Stored data entries
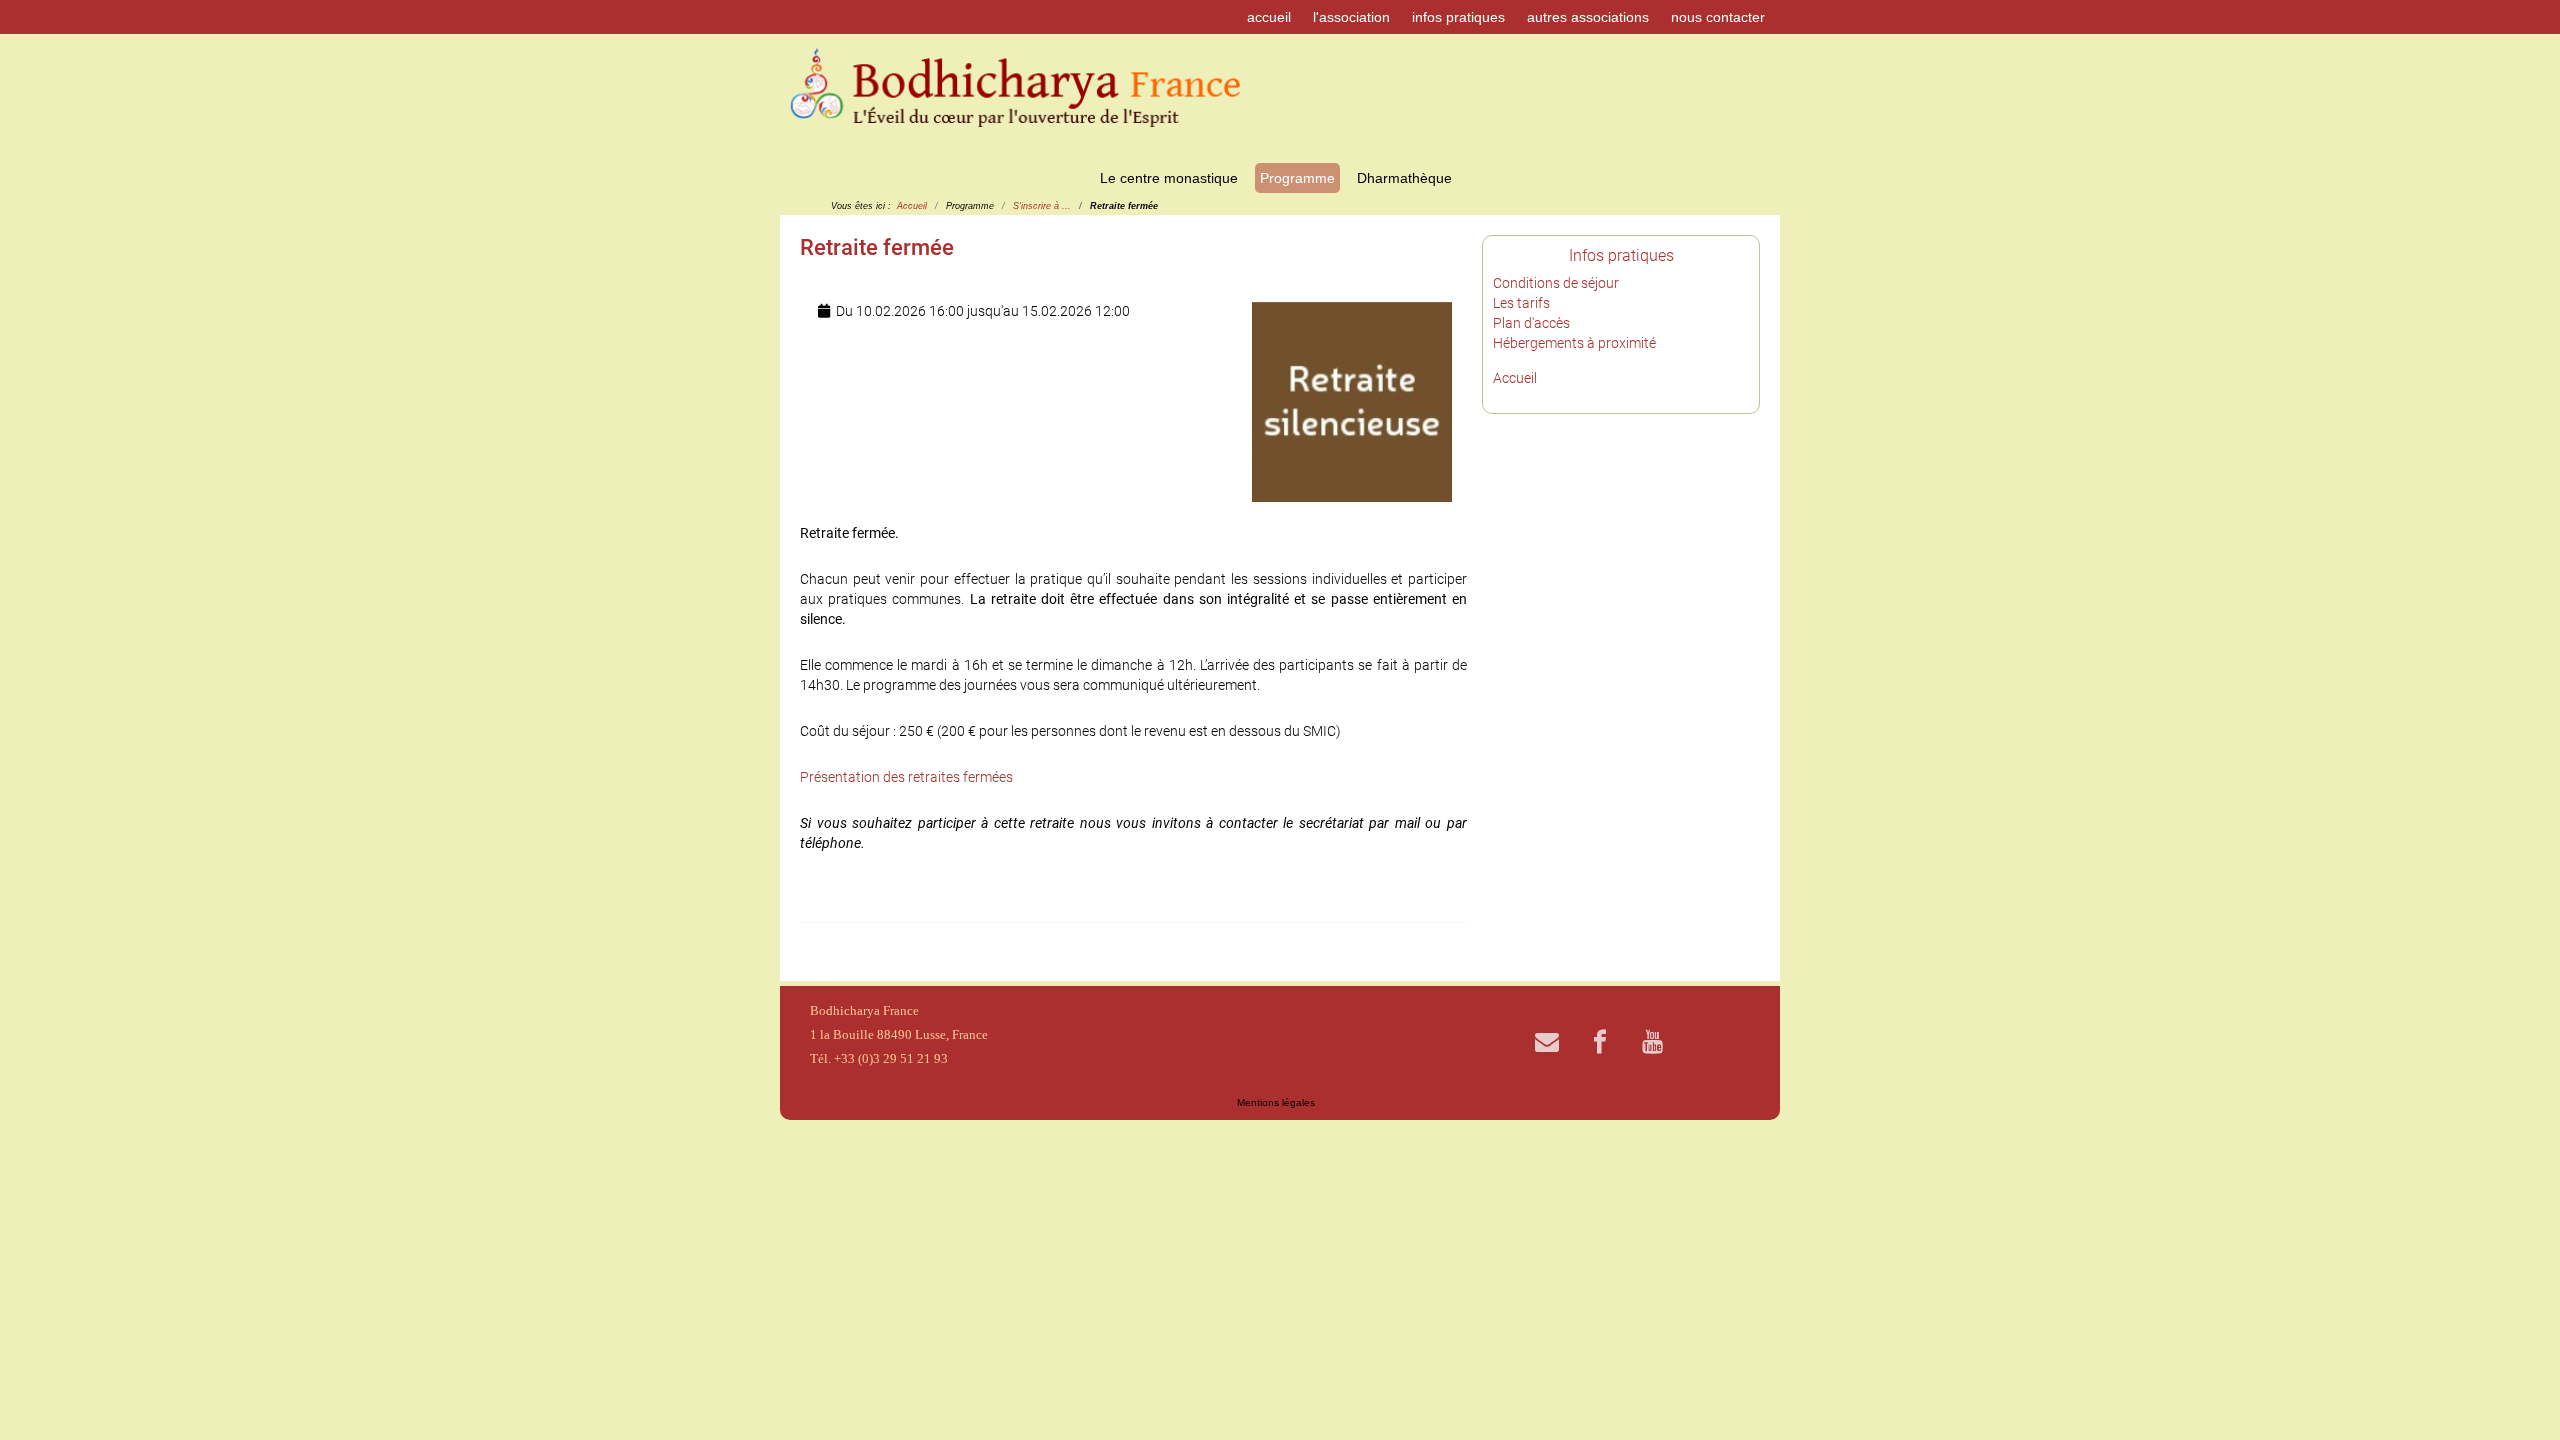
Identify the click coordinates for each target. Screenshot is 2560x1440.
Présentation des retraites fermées (906, 777)
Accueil (1515, 378)
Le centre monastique (1169, 178)
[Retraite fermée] (1352, 401)
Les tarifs (1521, 303)
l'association (1351, 17)
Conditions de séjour (1556, 283)
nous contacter (1718, 17)
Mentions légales (1276, 1102)
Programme (1297, 178)
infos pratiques (1458, 17)
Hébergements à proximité (1574, 343)
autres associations (1588, 17)
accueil (1269, 17)
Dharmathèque (1404, 178)
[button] (2515, 1395)
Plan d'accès (1531, 323)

--- EXERCISE DIRECTIONS ---
Starting at the line that contains "Conditions de séjour (1556, 283)" and ending at the last line of the data, repeat each line exactly; include nothing else.

--- TASK SOLUTION ---
Conditions de séjour (1556, 283)
nous contacter (1718, 17)
Mentions légales (1276, 1102)
Programme (1297, 178)
infos pratiques (1458, 17)
Hébergements à proximité (1574, 343)
autres associations (1588, 17)
accueil (1269, 17)
Dharmathèque (1404, 178)
[button] (2515, 1395)
Plan d'accès (1531, 323)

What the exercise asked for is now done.